Deductibility of Executive Compensation; Accounting Considerations

        Section 162(m) of the Internal Revenue Code generally disallows a federal income tax deduction to a public company for compensation over $1 million per fiscal year paid to the company's chief executive officer and its four other most highly compensated executive officers serving at the end of that year. Not subject to the deductibility limit, however, is compensation that qualifies as "performance-based" compensation. A Company objective is to attempt to maximize the deductibility of compensation under Section 162(m) to the extent doing so is reasonable and consistent with Company strategies and goals. Awards under the cash incentive plan in which Messrs. Keyser, Loux, and Ryan participate, gains on exercises of stock options, and shares received as the result of performance share awards are considered to be "performance-based" compensation not subject to the Section 162(m) deductibility limit. Awards of time-vested restricted stock and RSUs are not exempt from the Section 162(m) deductibility limit, and all or a portion of these awards may be nondeductible when the awards vest. While the accounting treatment applicable to the Company's compensation programs was taken into account in designing those programs, it was not a significant consideration.
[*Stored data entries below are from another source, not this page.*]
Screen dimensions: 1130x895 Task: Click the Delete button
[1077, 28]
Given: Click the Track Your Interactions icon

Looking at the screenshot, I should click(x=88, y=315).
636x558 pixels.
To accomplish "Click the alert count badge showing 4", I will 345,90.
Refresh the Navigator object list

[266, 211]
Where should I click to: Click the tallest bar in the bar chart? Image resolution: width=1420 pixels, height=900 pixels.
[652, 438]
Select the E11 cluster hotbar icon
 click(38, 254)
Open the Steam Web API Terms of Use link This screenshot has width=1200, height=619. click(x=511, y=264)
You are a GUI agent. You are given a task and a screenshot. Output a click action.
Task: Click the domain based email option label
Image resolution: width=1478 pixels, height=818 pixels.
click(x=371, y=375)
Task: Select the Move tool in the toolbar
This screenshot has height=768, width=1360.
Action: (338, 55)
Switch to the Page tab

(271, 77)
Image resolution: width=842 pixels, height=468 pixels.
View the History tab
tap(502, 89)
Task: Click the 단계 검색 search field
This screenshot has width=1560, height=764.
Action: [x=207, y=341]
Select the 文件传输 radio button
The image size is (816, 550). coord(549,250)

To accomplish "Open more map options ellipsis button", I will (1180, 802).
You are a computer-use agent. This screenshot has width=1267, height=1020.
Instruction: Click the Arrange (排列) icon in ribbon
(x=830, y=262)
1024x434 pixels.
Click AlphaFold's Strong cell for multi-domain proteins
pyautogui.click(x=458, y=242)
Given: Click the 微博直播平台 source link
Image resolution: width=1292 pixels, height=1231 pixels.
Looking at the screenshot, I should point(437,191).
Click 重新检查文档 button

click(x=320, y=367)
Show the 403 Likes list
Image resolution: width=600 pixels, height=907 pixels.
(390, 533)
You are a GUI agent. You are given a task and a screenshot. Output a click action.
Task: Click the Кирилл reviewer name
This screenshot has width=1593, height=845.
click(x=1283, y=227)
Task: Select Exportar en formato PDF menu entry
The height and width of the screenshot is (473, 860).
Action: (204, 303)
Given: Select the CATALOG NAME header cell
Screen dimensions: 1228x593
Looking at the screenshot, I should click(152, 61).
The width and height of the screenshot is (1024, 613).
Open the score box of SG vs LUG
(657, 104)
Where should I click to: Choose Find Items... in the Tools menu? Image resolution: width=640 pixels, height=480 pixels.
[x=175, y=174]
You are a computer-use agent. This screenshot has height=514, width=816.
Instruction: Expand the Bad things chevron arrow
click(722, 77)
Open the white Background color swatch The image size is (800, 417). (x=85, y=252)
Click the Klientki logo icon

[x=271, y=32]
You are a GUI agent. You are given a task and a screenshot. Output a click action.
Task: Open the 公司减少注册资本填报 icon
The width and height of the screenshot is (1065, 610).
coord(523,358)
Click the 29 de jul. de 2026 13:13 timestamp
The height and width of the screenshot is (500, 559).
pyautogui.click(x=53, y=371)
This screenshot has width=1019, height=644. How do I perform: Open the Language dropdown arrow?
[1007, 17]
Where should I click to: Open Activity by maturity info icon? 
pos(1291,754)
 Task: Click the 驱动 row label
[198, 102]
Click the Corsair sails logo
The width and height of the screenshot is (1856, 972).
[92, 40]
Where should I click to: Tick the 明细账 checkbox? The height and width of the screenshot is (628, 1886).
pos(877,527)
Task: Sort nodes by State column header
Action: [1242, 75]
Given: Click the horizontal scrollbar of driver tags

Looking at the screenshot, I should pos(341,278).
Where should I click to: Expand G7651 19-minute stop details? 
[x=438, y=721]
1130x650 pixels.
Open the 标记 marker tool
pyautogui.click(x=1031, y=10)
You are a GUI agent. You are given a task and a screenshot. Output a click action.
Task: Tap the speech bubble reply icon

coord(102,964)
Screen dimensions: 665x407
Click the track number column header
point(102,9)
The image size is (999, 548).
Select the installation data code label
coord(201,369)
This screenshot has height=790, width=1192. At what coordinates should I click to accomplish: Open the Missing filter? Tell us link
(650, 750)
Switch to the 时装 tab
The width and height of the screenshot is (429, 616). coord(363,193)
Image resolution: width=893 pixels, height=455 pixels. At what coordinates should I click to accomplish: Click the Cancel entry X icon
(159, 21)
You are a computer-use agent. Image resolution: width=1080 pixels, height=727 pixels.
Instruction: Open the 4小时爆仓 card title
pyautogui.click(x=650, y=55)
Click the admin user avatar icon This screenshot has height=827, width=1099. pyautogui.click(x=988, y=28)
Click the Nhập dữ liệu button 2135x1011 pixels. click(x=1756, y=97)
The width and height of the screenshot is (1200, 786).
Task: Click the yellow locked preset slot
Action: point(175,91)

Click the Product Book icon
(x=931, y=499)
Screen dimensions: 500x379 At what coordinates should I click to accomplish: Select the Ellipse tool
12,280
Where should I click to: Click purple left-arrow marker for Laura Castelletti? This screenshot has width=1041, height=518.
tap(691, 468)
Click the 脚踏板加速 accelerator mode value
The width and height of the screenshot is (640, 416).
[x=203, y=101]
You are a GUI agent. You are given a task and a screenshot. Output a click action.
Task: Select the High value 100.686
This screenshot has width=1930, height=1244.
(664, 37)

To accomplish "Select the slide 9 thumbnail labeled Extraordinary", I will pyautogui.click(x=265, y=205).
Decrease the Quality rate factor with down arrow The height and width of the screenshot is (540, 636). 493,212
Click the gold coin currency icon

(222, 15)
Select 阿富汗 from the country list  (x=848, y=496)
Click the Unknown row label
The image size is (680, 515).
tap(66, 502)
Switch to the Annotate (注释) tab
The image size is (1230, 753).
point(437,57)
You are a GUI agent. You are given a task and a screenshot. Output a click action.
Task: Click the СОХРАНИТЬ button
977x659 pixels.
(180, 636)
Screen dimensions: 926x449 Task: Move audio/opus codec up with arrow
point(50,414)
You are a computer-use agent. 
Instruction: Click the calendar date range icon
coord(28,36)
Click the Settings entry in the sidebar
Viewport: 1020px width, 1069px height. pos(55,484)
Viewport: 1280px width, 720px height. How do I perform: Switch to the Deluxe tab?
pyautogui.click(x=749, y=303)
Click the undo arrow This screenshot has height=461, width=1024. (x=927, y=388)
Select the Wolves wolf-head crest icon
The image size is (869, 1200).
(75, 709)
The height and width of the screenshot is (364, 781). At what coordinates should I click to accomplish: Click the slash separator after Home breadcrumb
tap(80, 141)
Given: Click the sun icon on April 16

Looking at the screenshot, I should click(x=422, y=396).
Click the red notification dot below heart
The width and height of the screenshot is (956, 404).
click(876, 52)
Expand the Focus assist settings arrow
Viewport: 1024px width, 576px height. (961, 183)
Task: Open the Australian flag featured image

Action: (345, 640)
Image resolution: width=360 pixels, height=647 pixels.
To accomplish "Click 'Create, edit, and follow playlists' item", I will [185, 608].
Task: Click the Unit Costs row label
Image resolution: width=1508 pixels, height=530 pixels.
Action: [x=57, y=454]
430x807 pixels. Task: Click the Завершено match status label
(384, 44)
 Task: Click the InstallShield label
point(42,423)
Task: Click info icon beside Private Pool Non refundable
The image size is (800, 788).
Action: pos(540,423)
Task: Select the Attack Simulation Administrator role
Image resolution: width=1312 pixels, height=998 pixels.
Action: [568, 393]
        Upon vesting, settlement or maturity, awards under the 2005 Incentive Plan and predecessor plans are distributed in the form of shares of the Company's common stock. Under FAS 123R, these types of awards are considered equity awards. As a result, the total amount of compensation expense to be recorded for the awards is based on the fair value of the awards on the grant date. This fair value is then recorded ratably over the vesting period, usually three years, and is recorded to compensation expense and as an increase in paid-in capital. The amount of compensation expense is not subsequently adjusted for changes in the Company's share price, for the actual number of shares distributed, or for any other factors except for forfeitures. If an equity award is forfeited, all previously recorded compensation expensed is reversed.